Original file: a2s1g1.ttl

The triples say that the graph a2s1g2.ttl has a start time of 1867 and an end of 1888 and that a2s1g3.ttl starts in 1888 and ends at an arbitrary maximum date. This should be interpreted to mean that the triples contained in those graphs hold only between those dates. This means that I am saying a graph is also a time interval which might be a problem. That could be fixed by introducing a new predicate with the meaning “holds during” that can relate a graph to a time interval and moving the time predicates from the graphs to new interval resources. That would make the following somewhat more complicated.

Note that because I’m using named graphs I won’t be able to use blank nodes to refer to things across the graphs.

The triples that hold true for Maria before she is married are held in a2s1g2.ttl :

@prefix foaf: <http://xmlns.com/foaf/0.1/> .
@prefix thing: <http://example.org/thing#> .

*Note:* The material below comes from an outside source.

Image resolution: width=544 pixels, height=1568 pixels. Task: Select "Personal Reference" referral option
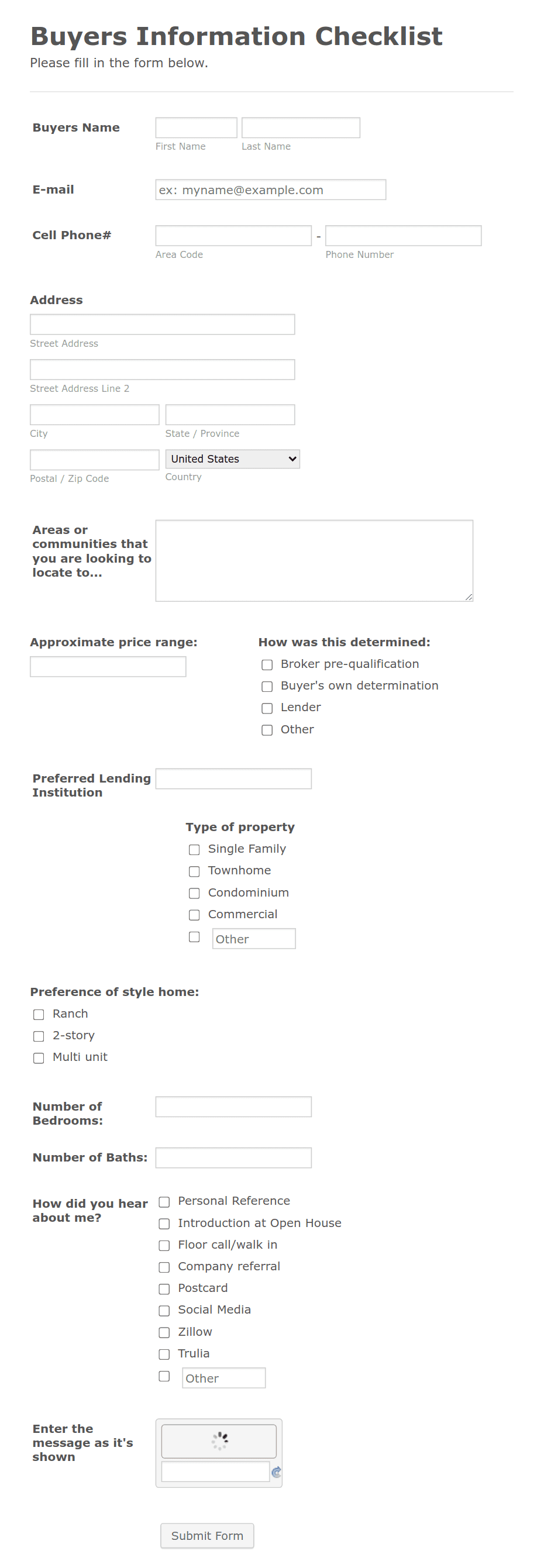[164, 1202]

thing:maria foaf:name "Maria Smith" .

Original file: a2s1g2.ttl

The triples that hold true after her marriage are in a2s1g3.ttl:

@prefix foaf: <http://xmlns.com/foaf/0.1/> .
@prefix thing: <http://example.org/thing#> .

thing:maria foaf:name "Maria Johnson" .

Original file: a2s1g3.ttl

I only have one triple in each of these graphs but of course I could assert lots more facts that were true in the specific time periods for each graph.

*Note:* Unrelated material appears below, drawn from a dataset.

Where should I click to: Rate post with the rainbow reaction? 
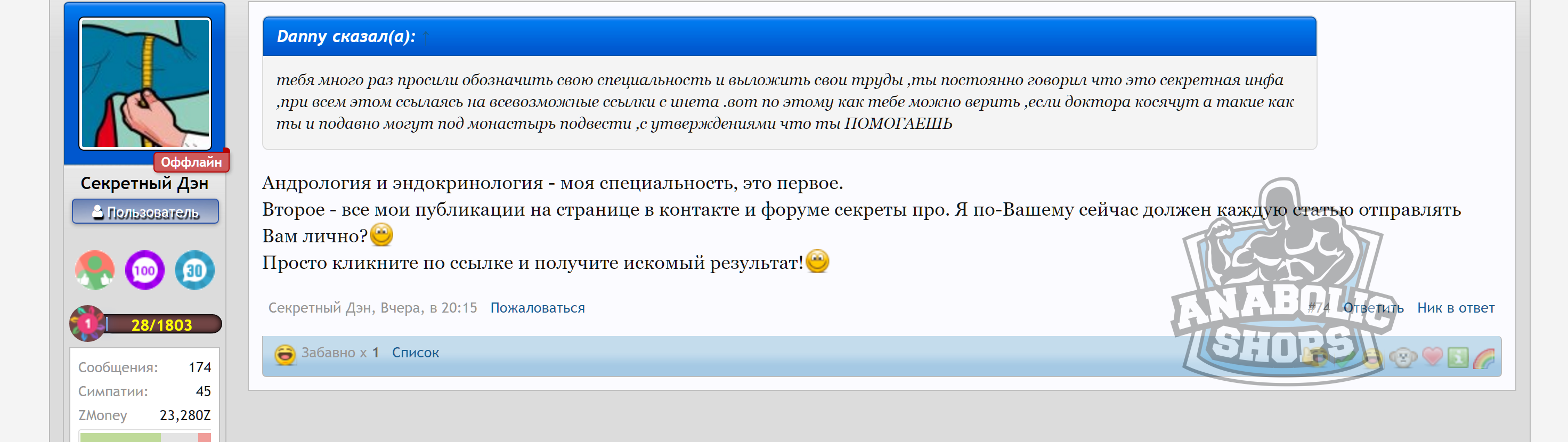1484,357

Overall this approach uses 8 triples compared to 10 used by Approach 1. The SPARQL query has many similarities with Approach 1.The major difference is that the time period filters are applied to the named graphs not the conditions. Note that in this query I assume a2s1g1.ttl is the default graph.

prefix foaf: <http://xmlns.com/foaf/0.1/>
prefix time: <http://www.w3.org/2006/time#>
prefix xsd: <http://www.w3.org/2001/XMLSchema#>
prefix ex: <http://example.org/ex#>
prefix thing: <http://example.org/thing#>

select ?name where {
  ?g time:start ?start .
  ?g time:end ?end .
  filter (xsd:integer(?start) <= 1891 && xsd:integer(?end) >= 1891) .

  graph ?g {
    thing:maria foaf:name ?name .
  }
}

Original file: a2s1.sq
Scenario 2

In this scenario the data is split into four graphs. a2s2ag1.ttl holds the time interval descriptions for the other graphs.

<a2s2ag2.ttl>
time:start "1837" ;
time:end "1844" .

<a2s2ag3.ttl>
time:start "1844" ;
time:end "9999" .

<a2s2ag4.ttl>
time:start "1837" ;
time:end "9999" .

Original file: a2s2ag1.ttl

a2s2ag2.ttl holds information about Widford being in Gloucestershire:

@prefix ex: <http://example.org/ex#> .
@prefix thing: <http://example.org/thing#> .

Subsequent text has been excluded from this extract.